This water-footprint issue is no small thing. According to the Organization of Economic Cooperation and Development, 47 percent of the world's population will face severe water shortages by 2030. A number of companies, especially those in the food and beverage business, are taking note of their own water footprints—the H2O necessary to manufacture their products—and striving to become what they call "water neutral." Coca-Cola, for example, uses 2.03 liters of water to make 1 liter of product. In 2007, the company made a public pledge to offset each gallon of water it uses in production by recycling or conserving a gallon somewhere else by the year 2020. By the end of 2015, the company reached its goal, replenishing nearly 153.6 billion liters of water in a total of 61 countries through projects including protecting watersheds and improving safe access to water and sanitation.

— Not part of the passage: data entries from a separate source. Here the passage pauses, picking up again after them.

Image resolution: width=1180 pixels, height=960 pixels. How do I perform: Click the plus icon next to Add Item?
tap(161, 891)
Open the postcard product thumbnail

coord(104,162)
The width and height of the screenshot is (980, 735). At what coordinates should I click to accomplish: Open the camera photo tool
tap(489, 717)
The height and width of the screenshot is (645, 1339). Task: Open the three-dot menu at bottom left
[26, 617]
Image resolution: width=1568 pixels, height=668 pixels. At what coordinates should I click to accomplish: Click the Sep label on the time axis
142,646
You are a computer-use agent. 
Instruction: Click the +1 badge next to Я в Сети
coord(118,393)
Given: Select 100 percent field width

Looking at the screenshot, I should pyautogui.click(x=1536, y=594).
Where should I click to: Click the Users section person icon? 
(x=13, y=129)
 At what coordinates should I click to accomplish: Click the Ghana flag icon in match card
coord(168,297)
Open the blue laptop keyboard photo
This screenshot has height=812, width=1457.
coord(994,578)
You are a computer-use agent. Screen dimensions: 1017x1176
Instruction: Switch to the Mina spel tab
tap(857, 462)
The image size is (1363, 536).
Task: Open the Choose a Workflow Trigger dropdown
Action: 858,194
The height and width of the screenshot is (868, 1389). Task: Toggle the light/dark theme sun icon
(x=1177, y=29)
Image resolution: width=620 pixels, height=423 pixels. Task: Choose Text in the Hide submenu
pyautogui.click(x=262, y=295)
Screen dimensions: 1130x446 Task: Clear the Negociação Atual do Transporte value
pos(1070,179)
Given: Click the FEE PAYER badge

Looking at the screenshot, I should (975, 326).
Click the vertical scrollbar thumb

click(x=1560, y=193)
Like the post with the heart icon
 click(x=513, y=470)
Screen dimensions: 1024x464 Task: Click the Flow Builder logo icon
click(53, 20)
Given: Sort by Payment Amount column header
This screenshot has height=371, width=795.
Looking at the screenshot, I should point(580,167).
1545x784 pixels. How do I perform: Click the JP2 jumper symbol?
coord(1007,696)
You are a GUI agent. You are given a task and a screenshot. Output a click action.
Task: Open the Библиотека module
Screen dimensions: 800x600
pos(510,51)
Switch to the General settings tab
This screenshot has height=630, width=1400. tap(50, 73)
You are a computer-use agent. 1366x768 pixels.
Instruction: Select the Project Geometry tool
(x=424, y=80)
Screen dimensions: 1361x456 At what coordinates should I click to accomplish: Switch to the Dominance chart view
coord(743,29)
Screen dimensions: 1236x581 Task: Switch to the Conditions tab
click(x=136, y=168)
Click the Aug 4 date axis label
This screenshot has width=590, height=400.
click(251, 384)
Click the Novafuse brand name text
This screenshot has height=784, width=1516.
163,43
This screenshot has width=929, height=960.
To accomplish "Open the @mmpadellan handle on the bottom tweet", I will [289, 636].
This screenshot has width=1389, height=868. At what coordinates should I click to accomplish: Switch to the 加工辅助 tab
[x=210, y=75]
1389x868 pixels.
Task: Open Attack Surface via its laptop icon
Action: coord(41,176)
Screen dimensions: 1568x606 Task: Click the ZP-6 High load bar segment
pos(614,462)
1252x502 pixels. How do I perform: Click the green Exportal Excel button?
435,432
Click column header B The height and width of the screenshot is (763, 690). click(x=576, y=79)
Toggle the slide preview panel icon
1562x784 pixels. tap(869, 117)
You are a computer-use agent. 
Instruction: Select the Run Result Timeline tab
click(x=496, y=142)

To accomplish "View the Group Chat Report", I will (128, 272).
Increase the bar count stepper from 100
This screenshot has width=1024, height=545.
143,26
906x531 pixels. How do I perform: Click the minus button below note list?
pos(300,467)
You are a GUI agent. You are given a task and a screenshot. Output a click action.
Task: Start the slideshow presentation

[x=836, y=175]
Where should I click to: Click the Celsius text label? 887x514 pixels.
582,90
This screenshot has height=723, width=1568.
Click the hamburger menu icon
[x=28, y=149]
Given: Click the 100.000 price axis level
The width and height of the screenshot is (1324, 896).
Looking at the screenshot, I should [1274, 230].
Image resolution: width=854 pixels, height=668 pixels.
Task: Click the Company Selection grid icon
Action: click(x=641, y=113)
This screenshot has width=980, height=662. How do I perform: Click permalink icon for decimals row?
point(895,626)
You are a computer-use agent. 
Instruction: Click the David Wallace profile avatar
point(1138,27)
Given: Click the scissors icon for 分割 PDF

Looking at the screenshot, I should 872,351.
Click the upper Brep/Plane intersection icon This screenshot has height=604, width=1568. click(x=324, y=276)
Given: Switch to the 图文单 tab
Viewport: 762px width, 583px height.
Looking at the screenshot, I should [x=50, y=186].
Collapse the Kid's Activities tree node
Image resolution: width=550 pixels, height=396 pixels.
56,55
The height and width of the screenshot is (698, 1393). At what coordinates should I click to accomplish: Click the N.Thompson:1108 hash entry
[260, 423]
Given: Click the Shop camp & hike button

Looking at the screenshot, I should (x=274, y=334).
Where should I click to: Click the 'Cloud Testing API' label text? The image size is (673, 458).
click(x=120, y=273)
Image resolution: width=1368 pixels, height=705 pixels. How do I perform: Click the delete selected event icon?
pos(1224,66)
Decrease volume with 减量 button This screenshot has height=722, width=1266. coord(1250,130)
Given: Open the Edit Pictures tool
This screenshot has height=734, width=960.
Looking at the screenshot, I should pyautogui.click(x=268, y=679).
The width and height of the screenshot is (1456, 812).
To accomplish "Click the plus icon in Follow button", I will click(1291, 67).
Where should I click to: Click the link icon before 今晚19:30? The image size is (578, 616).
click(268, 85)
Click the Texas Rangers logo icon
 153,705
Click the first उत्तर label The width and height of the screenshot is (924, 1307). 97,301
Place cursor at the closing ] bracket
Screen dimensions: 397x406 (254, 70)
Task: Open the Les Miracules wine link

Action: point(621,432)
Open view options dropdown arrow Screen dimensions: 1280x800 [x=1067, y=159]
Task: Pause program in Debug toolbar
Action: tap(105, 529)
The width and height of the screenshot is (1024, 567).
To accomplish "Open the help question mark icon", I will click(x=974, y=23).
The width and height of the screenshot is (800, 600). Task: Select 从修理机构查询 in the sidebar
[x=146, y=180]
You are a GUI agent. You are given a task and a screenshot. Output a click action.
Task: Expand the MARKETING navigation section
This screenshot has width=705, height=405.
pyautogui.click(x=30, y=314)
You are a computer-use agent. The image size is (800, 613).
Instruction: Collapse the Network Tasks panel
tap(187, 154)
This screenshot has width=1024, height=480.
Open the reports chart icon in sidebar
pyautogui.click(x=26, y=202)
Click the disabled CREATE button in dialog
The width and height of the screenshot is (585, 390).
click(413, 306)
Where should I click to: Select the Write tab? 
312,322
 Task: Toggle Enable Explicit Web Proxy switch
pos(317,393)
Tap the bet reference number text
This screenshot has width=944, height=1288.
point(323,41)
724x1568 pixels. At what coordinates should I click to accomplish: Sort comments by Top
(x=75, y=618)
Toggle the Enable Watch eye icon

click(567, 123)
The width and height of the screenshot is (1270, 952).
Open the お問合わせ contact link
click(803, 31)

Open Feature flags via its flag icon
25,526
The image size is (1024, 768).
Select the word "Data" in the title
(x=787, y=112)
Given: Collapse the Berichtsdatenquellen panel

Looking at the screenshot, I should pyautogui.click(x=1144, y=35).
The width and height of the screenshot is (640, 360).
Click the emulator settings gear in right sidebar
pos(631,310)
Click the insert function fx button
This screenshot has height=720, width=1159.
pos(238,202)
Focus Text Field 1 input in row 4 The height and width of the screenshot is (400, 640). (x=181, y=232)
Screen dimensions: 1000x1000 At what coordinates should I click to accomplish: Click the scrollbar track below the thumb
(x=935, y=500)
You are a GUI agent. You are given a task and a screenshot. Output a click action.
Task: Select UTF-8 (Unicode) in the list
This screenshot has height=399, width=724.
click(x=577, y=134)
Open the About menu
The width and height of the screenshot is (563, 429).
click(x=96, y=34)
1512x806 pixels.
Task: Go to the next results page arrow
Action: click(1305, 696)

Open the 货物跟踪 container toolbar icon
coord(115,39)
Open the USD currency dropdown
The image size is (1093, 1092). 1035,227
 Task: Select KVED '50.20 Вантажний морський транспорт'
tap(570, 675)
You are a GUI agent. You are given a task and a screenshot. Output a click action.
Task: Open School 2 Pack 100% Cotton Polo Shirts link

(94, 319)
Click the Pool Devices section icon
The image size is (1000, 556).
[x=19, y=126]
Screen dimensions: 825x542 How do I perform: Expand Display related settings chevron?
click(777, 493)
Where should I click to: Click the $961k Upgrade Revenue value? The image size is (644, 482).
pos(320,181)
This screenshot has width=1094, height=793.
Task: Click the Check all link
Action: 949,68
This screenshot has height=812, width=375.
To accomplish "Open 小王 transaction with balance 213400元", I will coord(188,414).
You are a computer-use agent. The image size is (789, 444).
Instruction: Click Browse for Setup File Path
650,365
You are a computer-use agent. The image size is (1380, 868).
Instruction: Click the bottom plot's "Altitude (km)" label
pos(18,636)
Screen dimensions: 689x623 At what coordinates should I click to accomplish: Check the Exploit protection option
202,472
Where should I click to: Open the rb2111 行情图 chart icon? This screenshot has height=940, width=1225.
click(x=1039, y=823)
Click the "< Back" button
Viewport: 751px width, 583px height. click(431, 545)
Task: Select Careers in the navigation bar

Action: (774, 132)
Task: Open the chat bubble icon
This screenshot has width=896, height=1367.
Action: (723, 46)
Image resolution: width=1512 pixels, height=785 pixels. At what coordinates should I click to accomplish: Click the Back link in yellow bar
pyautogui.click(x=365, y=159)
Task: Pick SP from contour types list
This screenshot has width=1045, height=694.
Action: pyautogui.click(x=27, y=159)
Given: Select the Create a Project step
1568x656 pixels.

But even individual people can do their parts to reduce their water footprint. "It's all about smart substitutions and changes, rather than sacrifice and self-denial, but we can't make the right choices unless we begin to see and understand the invisible ways in which we rely on water," Leahy wrote in The Guardian. "If a family of four served chicken instead of beef they'd reduce their water use by an astonishing 900,000 litres a year. That's enough to fill an Olympic size pool to a depth of two feet. If this same family of opted for Meatless Mondays, they'd save another 400,000 litres. Now they could fill that pool halfway." Other easy options? Low-flow showerheads and toilets, and buying clothing at thrift stores.